I checked my watch. “Really? Three o’clock?
Today?

“Three-thirty, tops, if there’s not a wreck on the 405. Can you wait that long? You could run back to town and grab lunch, if you haven’t already eaten.”

“Nah, I’ve got snacks in the car. Besides, I’ve got something else I want to do out this way. I’ll plan on meeting you at three, or as soon after that as you can get here.”

“Where? Can you tell me how to find this place?” I gave him directions, and as I finished, he said, “I see it on the map, and I’m printing it out right now. I’ll see you in a couple hours.”

“Drive safe, Pat.”

He chuckled again. “
Clearly
you’ve never ridden with me, Doc.”

DONOVAN STATE PRISON OCCUPIED THE ENTIRE TOP
of a low, oblong mesa. The terrain was dry and dun colored, and the few bits of scrubby vegetation that hadn’t been bulldozed looked as brown and desiccated as the rocks and dirt. A road encircled the complex, skirting the base of three parallel chain-link fences, fifteen feet high and ten feet apart. Out of curiosity, I circumnavigated the complex on the perimeter road, keeping count of the cellblocks and guard towers. If my count was correct, there were twenty cellblocks and a dozen guard towers, each tower thirty or forty feet high.

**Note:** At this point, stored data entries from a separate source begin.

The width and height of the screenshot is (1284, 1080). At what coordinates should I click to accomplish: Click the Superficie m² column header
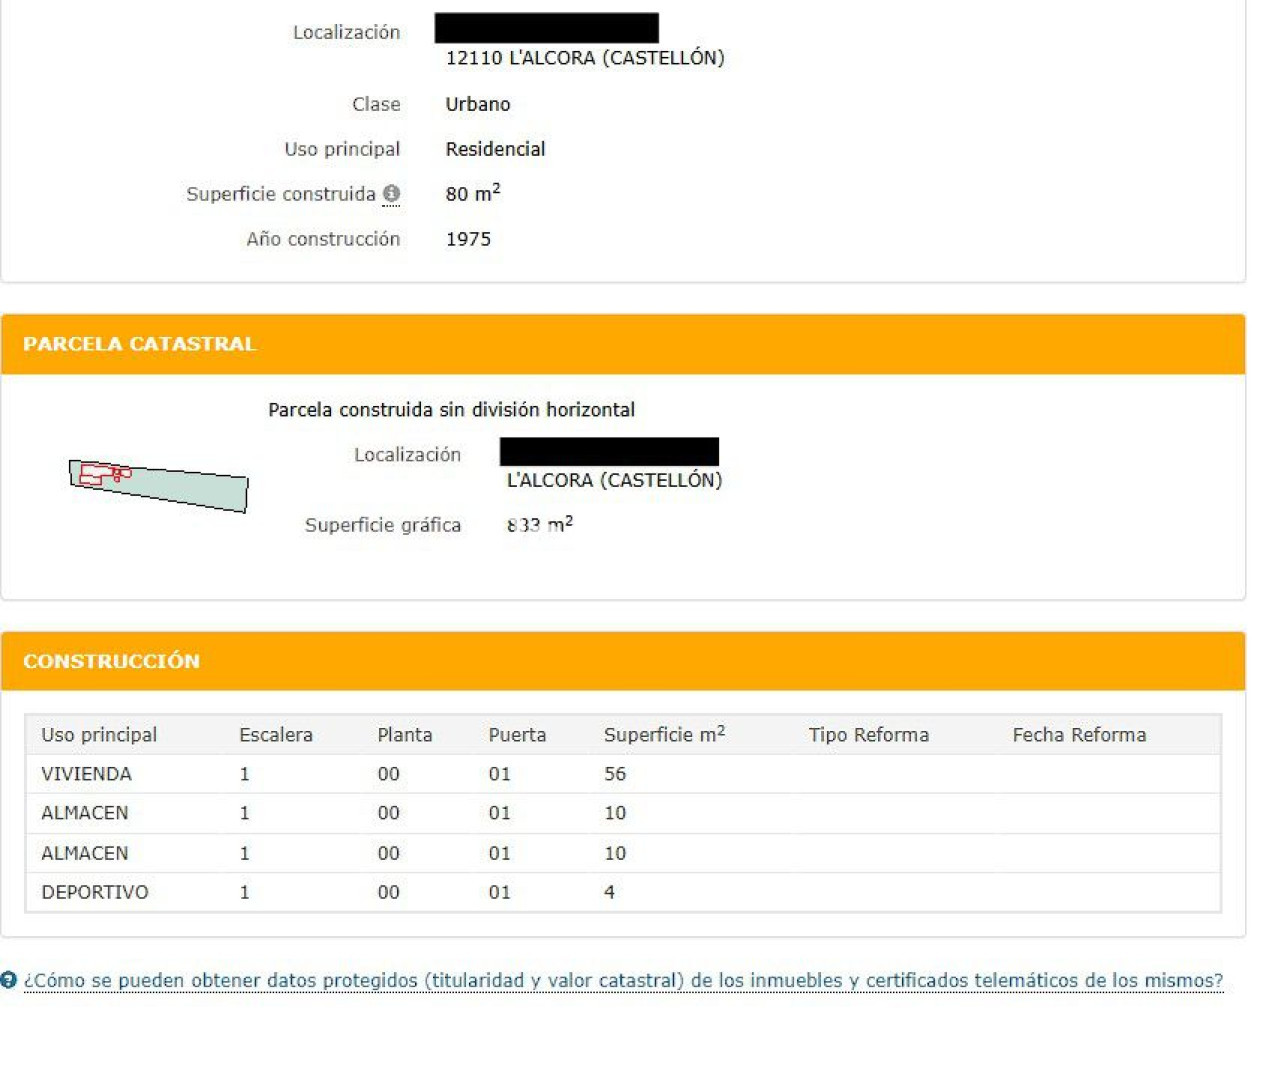coord(664,735)
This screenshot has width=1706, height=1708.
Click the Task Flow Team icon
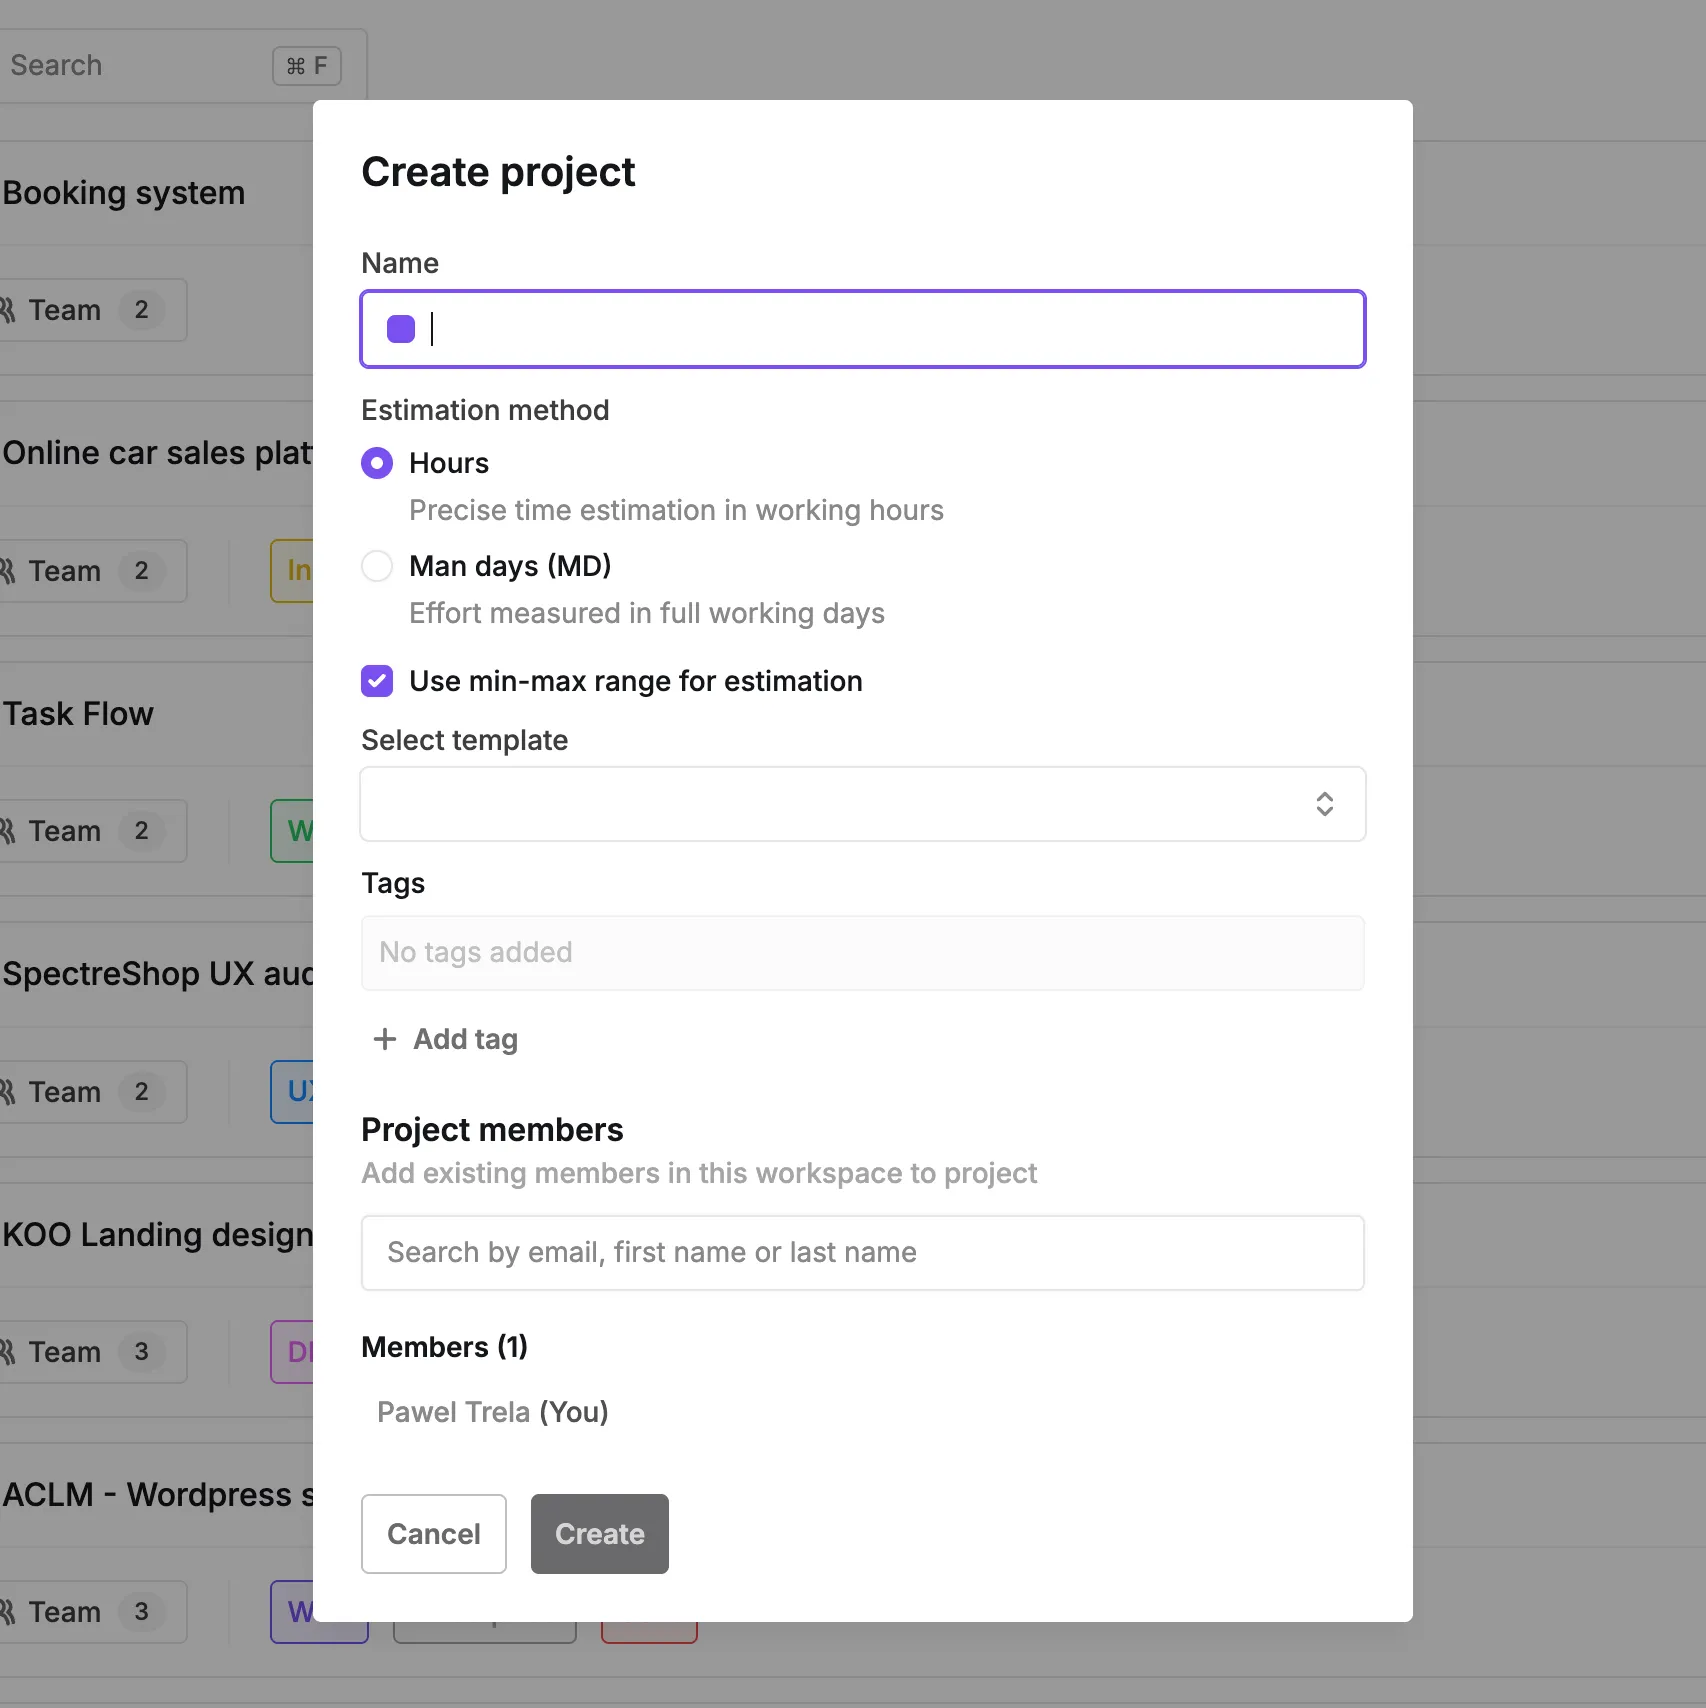click(x=8, y=831)
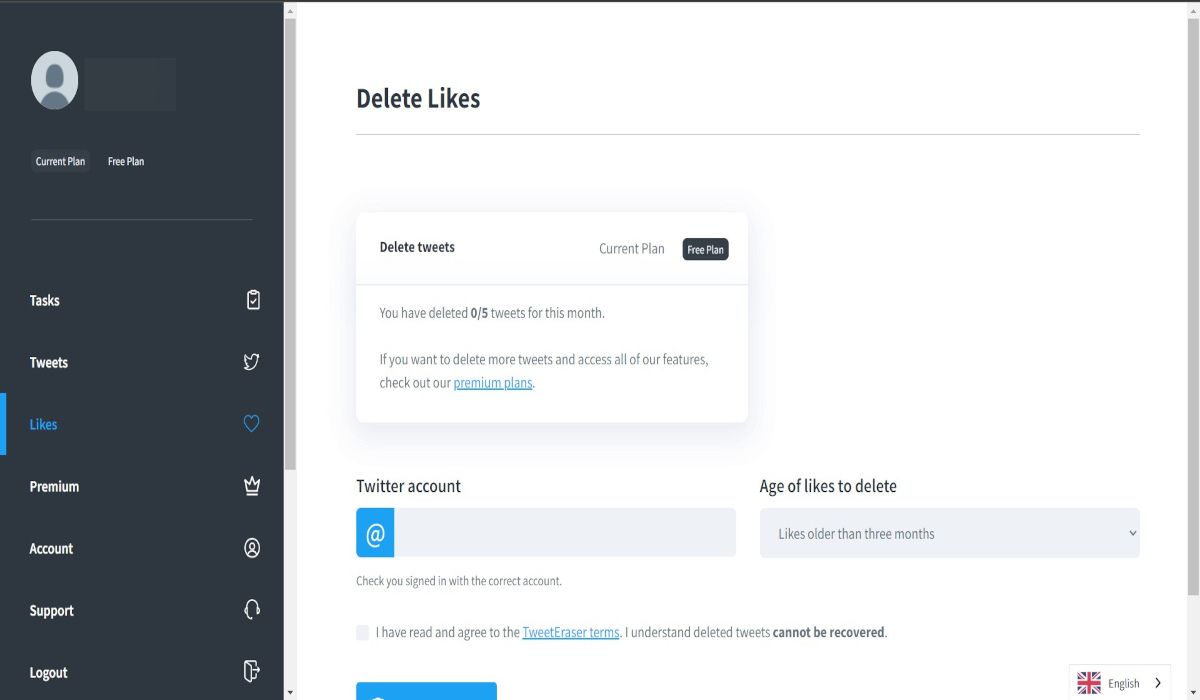Select the Tasks clipboard icon in sidebar
1200x700 pixels.
[x=252, y=299]
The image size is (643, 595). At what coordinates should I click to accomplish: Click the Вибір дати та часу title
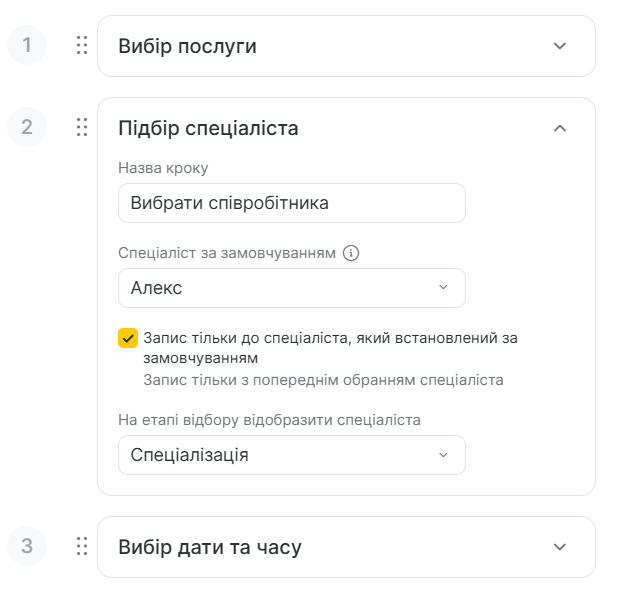coord(210,547)
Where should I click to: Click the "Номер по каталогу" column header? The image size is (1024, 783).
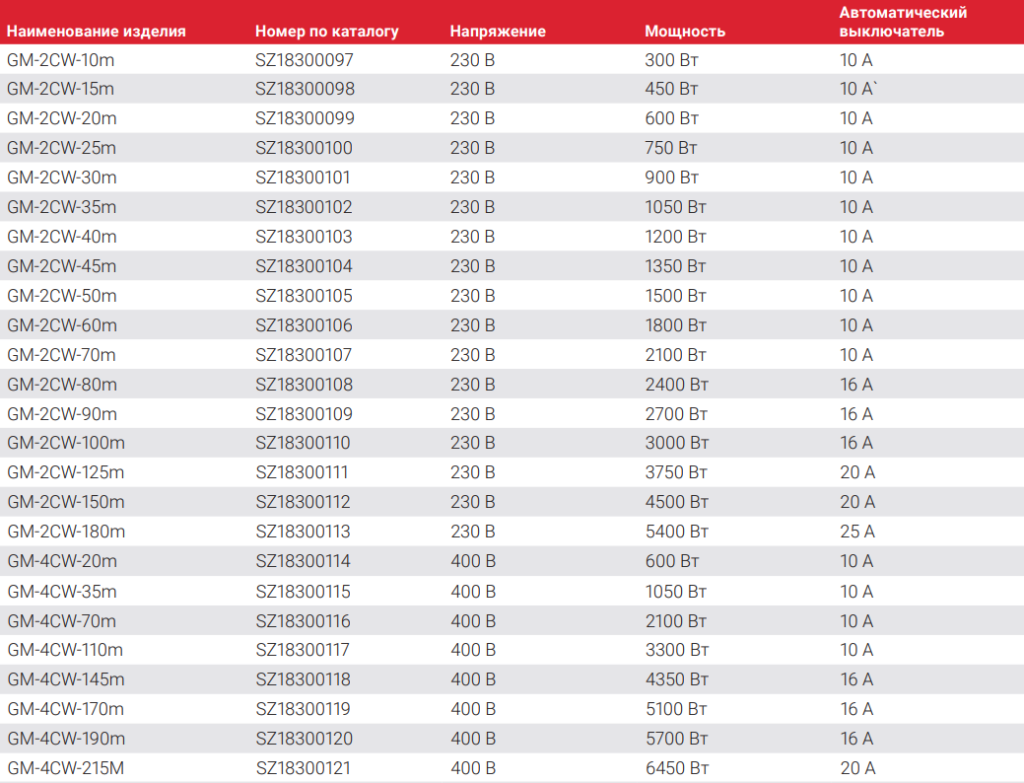click(x=327, y=31)
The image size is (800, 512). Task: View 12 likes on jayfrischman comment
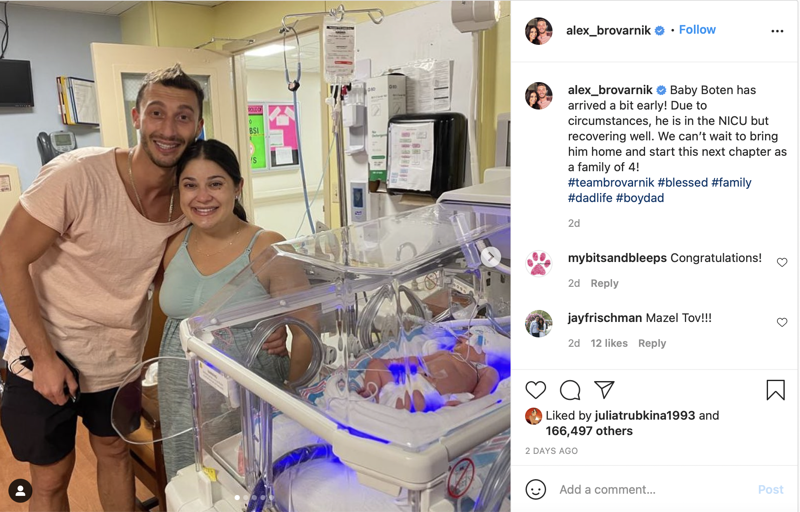click(x=609, y=343)
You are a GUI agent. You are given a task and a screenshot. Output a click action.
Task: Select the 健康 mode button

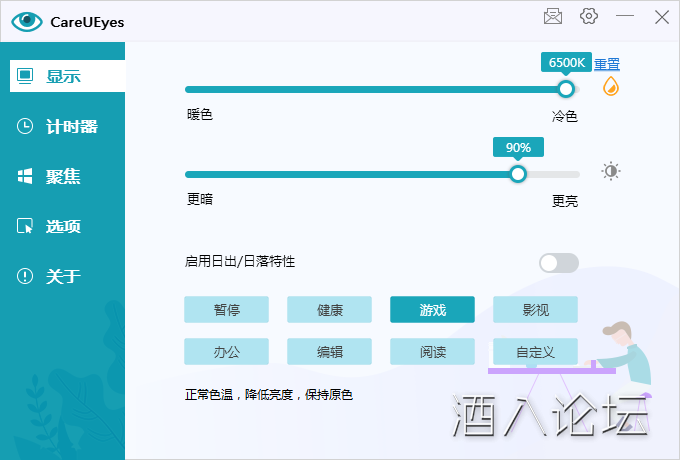(329, 309)
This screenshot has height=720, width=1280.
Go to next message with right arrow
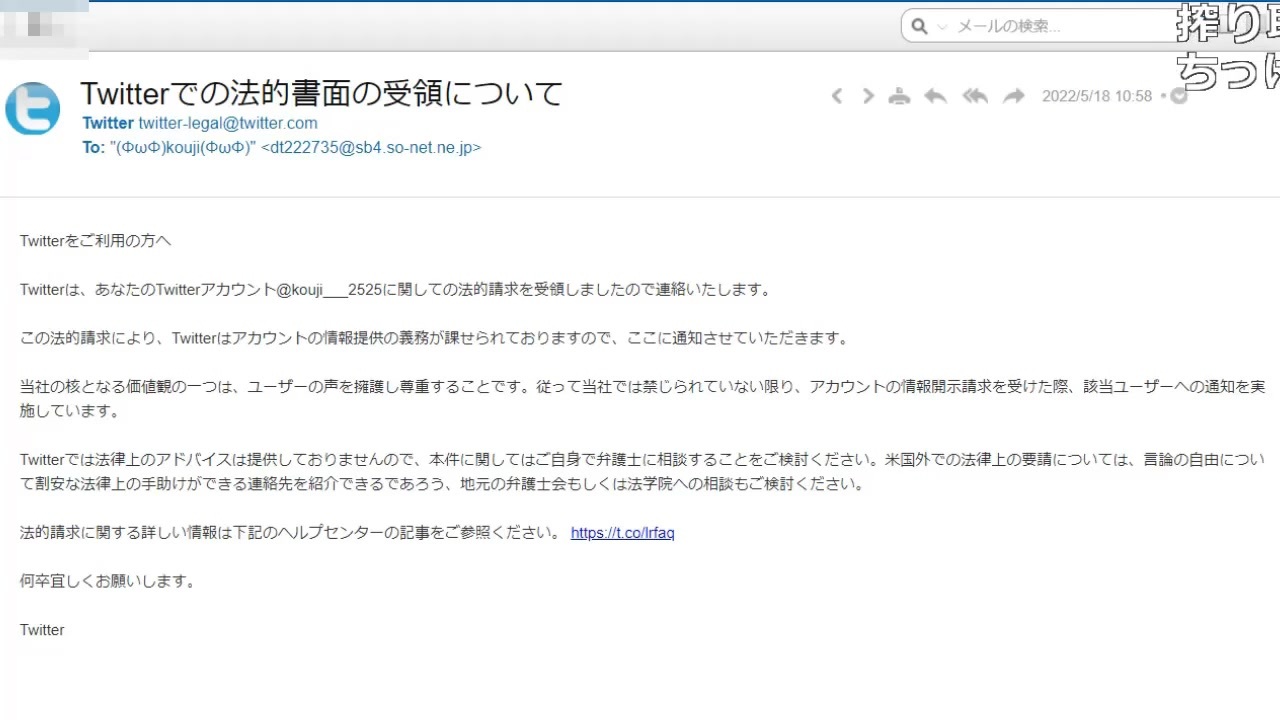point(868,96)
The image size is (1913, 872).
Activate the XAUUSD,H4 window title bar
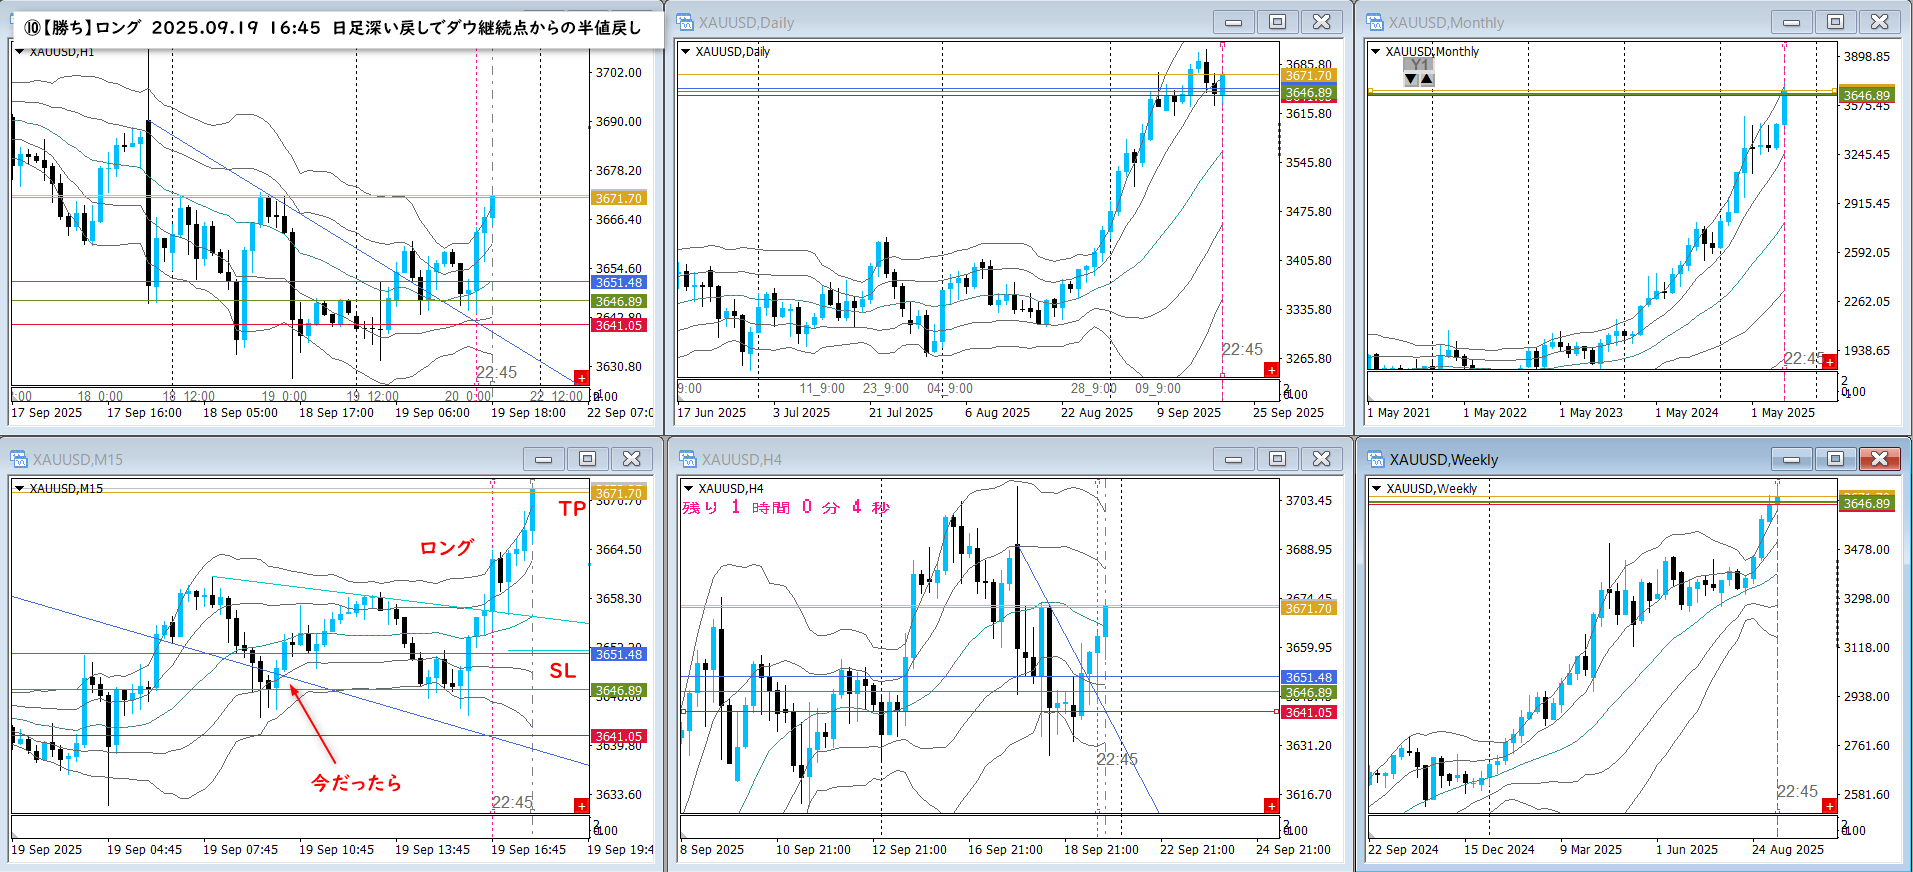(940, 459)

I’d seen forbidding penitentiaries before. Tennessee’s Brushy Mountain State Prison—whose hard-core convicts had once included James Earl Ray, the assassin of Dr. Martin Luther King Jr.—was a forbidding stone fortress, complete with crenellations that looked transplanted from a medieval castle. Donovan State Prison, by contrast, had nothing even grimly ornamental about it. It was almost as if Donovan’s designers and builders had carefully, purposefully excluded any scraps of ornament or history or humanity. Donovan had the bare-bones, bleached-bones look of a bottom-rung industrial complex: a slaughterhouse of the human spirit, as efficient and utilitarian as any meatpacking plant where cows were conveyor-belted to their deaths.

The one exception to the grimness was the administration building, set outside the triple fencing amid grass, shrubbery, and even a few palm trees. After my brief sightseeing circuit, I parked in front and entered the glass doors. A receptionist behind glass asked if she could help me. “I hope so,” I said, introducing myself and flashing my TBI consultant’s badge—an official-looking brass shield, especially impressive if the word “
CONSULTANT
” was masked by a strategically placed knuckle.